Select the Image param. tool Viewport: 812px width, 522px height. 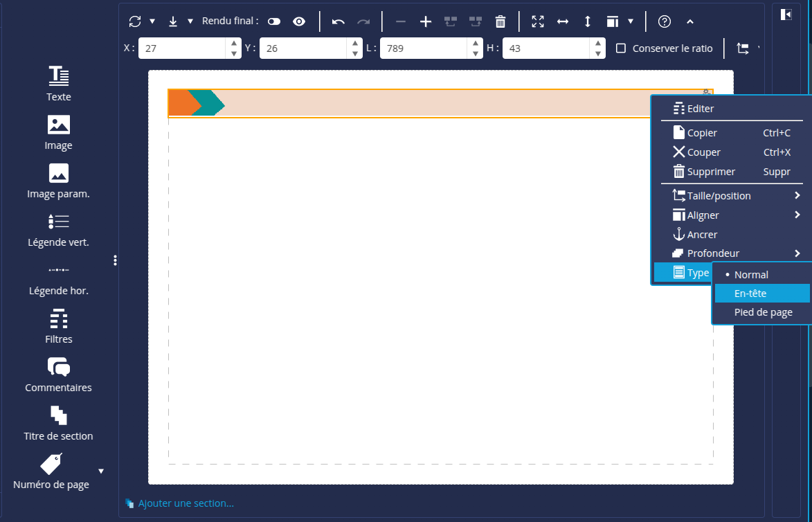[x=59, y=180]
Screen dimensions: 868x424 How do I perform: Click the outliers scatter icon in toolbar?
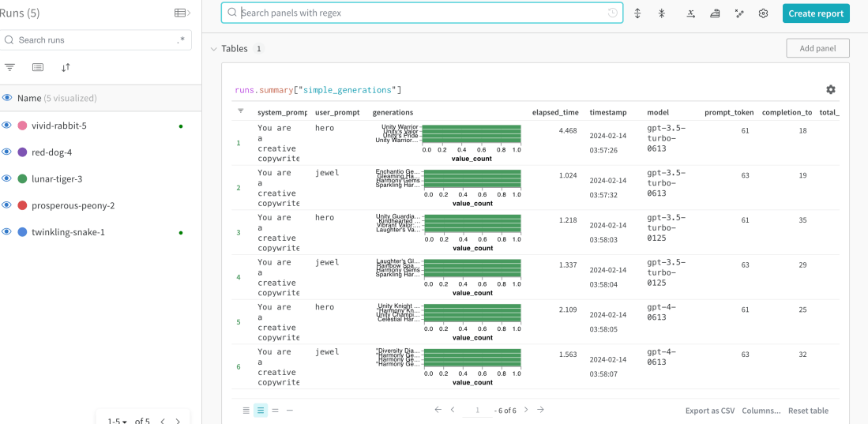[739, 13]
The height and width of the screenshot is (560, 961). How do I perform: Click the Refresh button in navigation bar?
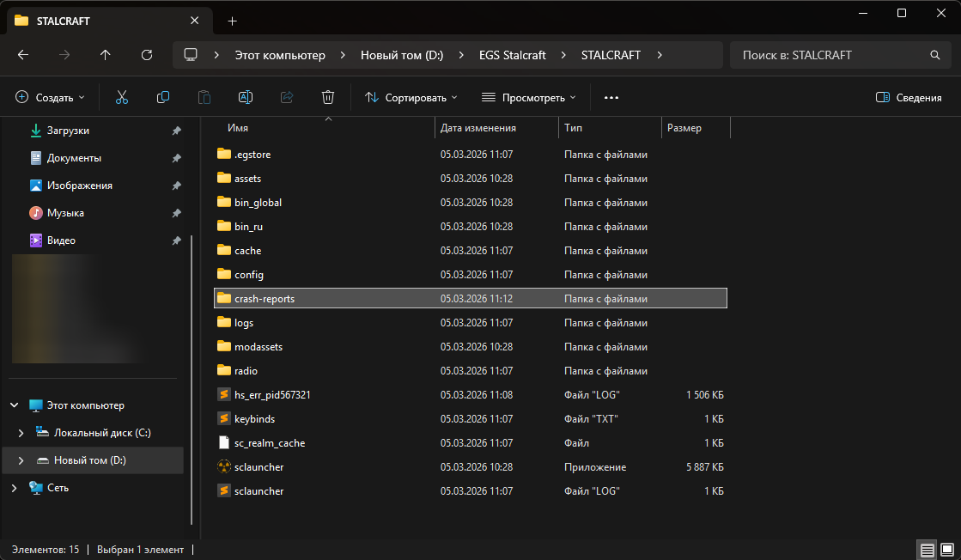147,55
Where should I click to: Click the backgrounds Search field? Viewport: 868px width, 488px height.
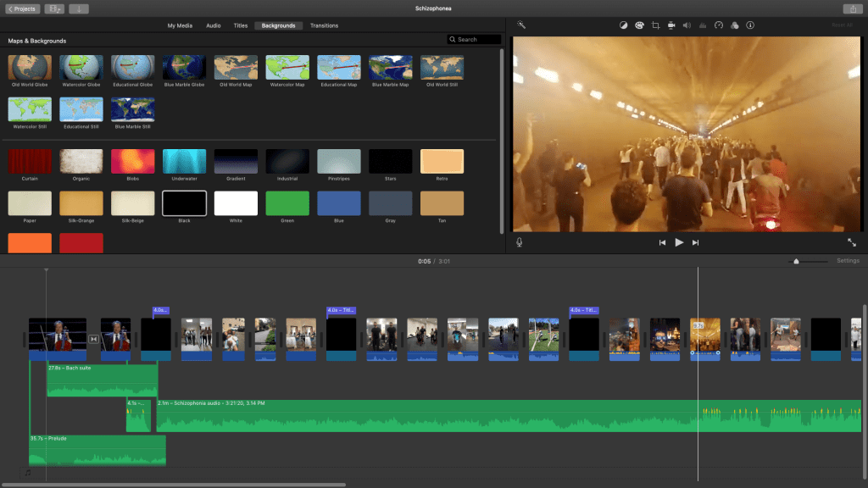click(x=475, y=40)
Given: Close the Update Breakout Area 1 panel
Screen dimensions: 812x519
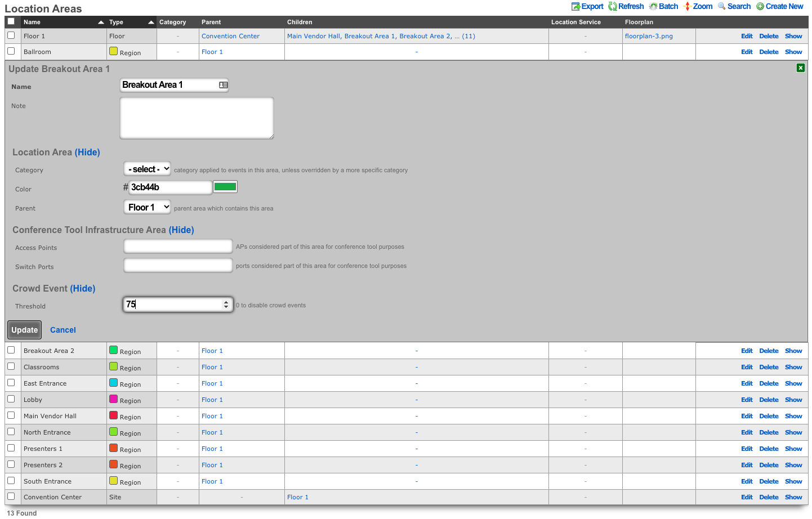Looking at the screenshot, I should [800, 68].
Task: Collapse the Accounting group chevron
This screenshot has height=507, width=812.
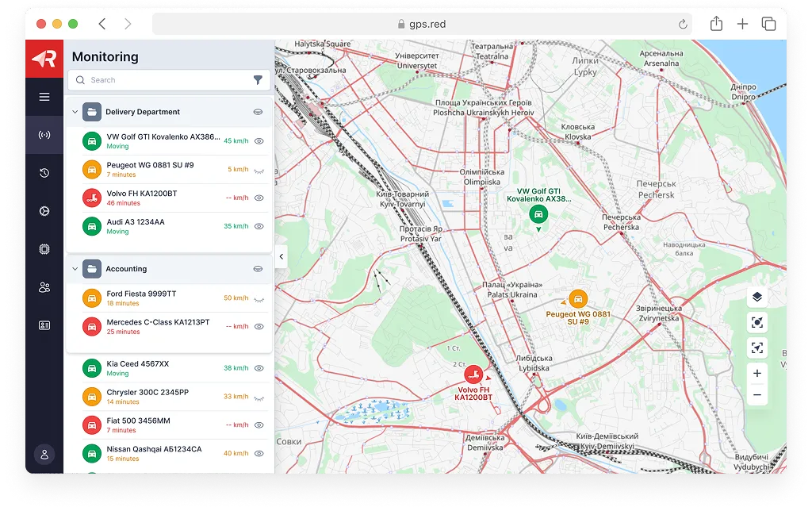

■ **YOUR INSTRUCTIONS**
Only the lines from the one with "Where should I" through the last line above belong in the answer. Reproduce them exactly, without the pictures.

■ **SOLUTION TO THIS TASK**
Where should I click to: Click the backgrounds Search field? Viewport: 868px width, 488px height.
click(x=475, y=40)
Given: Close the Update Breakout Area 1 panel
Screen dimensions: 812x519
Looking at the screenshot, I should [800, 68].
Task: Collapse the Accounting group chevron
This screenshot has height=507, width=812.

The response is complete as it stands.